Video report by ITV News Science Editor Tom Clarke
Today, the government pledged £20m towards COVID-19 research including a new network of leading genetics institutions to trace the evolution of the pandemic in real time.
A sample of virus from each of Scotland’s 400 plus cases is brought here. It’s taken to their high containment “Category 3” lab — one of the few in the country licensed to handle pathogens as dangerous as SARS-CoV-2.
It’s here they extract the genetic code of the virus — a short strand of RNA, the molecular cousin of DNA. Once that’s step is complete the virus is inactive and the sample is passed on to their sequencing lab to be decoded.
And its the code that promises to bring crucial insights to fighting the pandemic.
Each time a virus spreads from one person to the next it mutates slightly, the changes allow virologists to rapidly sort viruses into family trees.

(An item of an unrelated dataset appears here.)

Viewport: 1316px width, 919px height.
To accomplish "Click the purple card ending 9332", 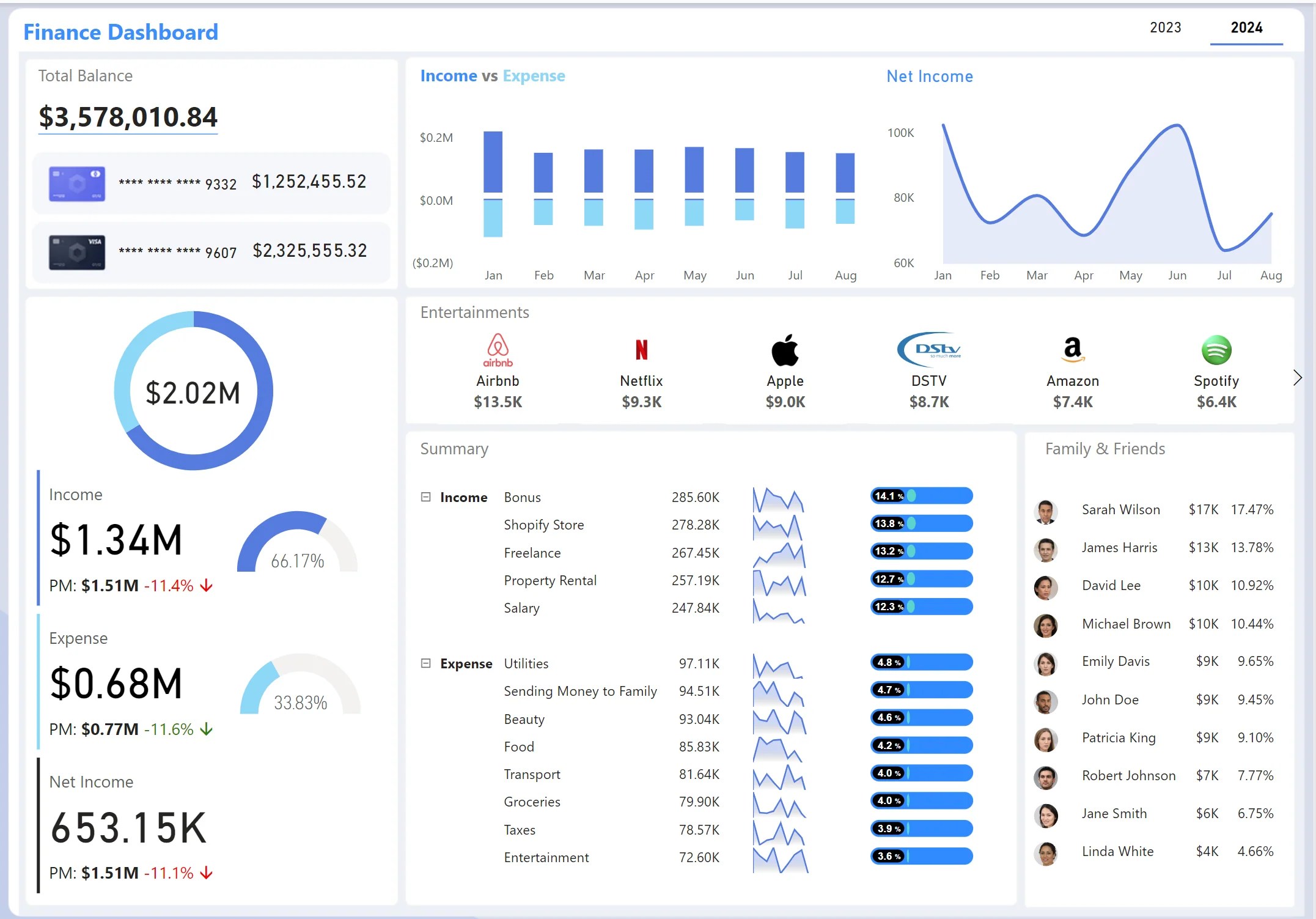I will click(x=77, y=183).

By tracing the virus’s relatives, you can tell where the virus came from.
In Scotland, they’ve used this data to show the origin of each of the country’s initial cases. Some from China, others from Italy or England.
They are now tracking how those viruses are leading to new clusters within Scotland.
As the outbreak continues “real time” sequencing of each new case’s genetic code could be a powerful tool for control, explains Emma Thomson, a virologist at the University of Glasgow and a consultant in infectious diseases.
An outbreak in a hospital for example could be investigated to see whether it was caused by an individual in the hospital, or coming from outside. I can help show whether a doctor was infected at work, or at home — crucial for knowing if infection control systems are up to scratch.
And the team at the CVR aren’t working in isolation. Today the CVR joined 12 other centres forming part of the COVID-19 Genomics Consortium. Among them, the UKs most powerful gene sequencing hub, the Wellcome Sanger Institute near Cambridge.
By coordinating their work they hope to be able to investigate how clusters of the disease are spreading, whether the virus is mutating, but also, why some people are more vulnerable to infection than others.
Researchers in public health laboratories around the are uploading their viral genomes to shared databases like this one, where the natural history of the global pandemic is being recorded, almost in real time.
Such information could be essential in understanding how different control methods in different countries are working. For example, as more health authorities start experimenting with anti-viral drugs it could serve as an early warning system for whether the virus is evolving resistance and where that is happening.
But it will only help stop an outbreak if this information is matched with action on the front line, to test, trace and treat people with the infection.